TABLE 6-1 Biochemical Markers in Thyroid Dysfunction

THYROID DISORDER TSH LEVEL THYROID HORMONE LEVEL
Overt hypothyroidism >5 mU/L Low FT4
Subclinical hypothyroidism >5 mU/L Normal FT4
Overt hyperthyroidism Low or undetectable Elevated FT4 or FT3
Subclinical hyperthyroidism Low or undetectable Normal FT4 or FT3

Data from Helfand M: Screening for subclinical thyroid dysfunction in nonpregnant adults: a summary of the evidence for the U.S. Preventive Services Task Force, Ann Int Med 140(2):128-141, 2004.

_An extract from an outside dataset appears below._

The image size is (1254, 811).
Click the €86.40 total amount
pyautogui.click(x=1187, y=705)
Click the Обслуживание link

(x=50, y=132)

Measurement of T3 is controversial. The conventional medical belief is that normal serum T3 levels are maintained until severe hypothyroidism occurs. Recently, however, many physicians have begun to evaluate T3 as a part of thyroid screening. Many test T3 levels only when patients are unresponsive to treatment with T4. T3 levels can be decreased in primary and secondary hypothyroidism as well as decreased serum TBG, by some medications, low carbohydrate diets, and euthyroid sick syndrome. Laboratory diagnosis of secondary hypothyroidism is marked by low T4 levels and low or normal TSH levels. Many patients need to have tests repeated several times to achieve an accurate and correct diagnosis.

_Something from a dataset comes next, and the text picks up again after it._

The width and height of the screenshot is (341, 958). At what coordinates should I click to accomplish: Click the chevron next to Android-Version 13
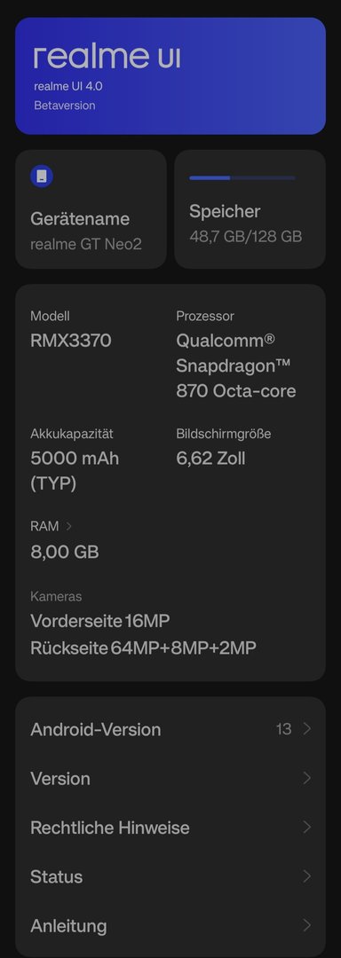coord(306,729)

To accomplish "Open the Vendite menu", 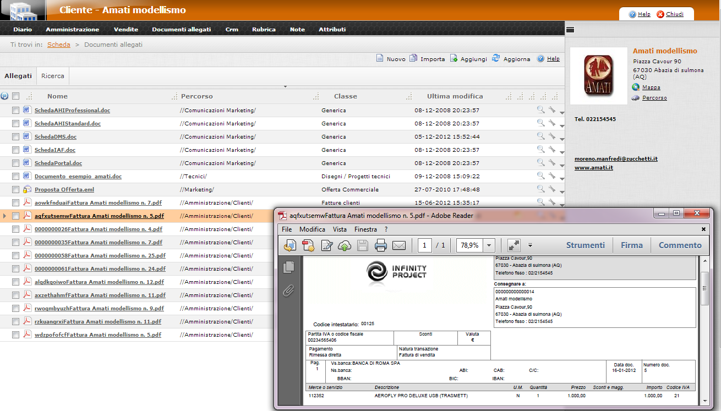I will [x=125, y=30].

Basal body temperature (BBT) testing has been suggested as a screening test for subclinical hypothyroidism. However, there are many factors other than thyroid hormones that affect BBT and thus by itself, low BBT is not a pathognomonic indicator of thyroid hormone status, although it does indicate lowered metabolic status.

Conventional Treatment

Treatment of hypothyroidism with thyroid extract has been practiced since 1891, when Murray first reported the use of sheep thyroid extract. Thyroid hormone was first crystallized in 1914, and initial testing with thyroxine began in 1927.8 Exogenous thyroid hormone replacement remains the standard treatment, with thyroxine (T4) considered the treatment of choice based on its general efficacy and relatively small risk of adverse effects when given at the proper dose.7,8 Conventional practice advocates the use of thyroxine alone over T3 and T4 combinations, the latter of which may provide T3 in excess of normal thyroid secretion.7 However, many physicians find that the addition of T3 can be beneficial for patients not responding optimally to T4 alone.

Dosing of thyroid replacement therapies should be carefully monitored because of the narrow toxic-to-therapeutic ratio of thyroid hormone, with the patient maintaining on the lowest possible effective dose, which will be individually determined. The typical required daily dose is 1.5 µg/lb body weight, with doses for older adults at approximately 70% of that required for younger women.7 It has been estimated by some researchers that as many as 20% of hypothyroid patients are receiving excessive doses. Adverse reactions to thyroxine are usually related to excessive dosing or increased thyroid hormone activity.9 T3 supplementation may be implemented for patients unresponsive to T4 treatment alone.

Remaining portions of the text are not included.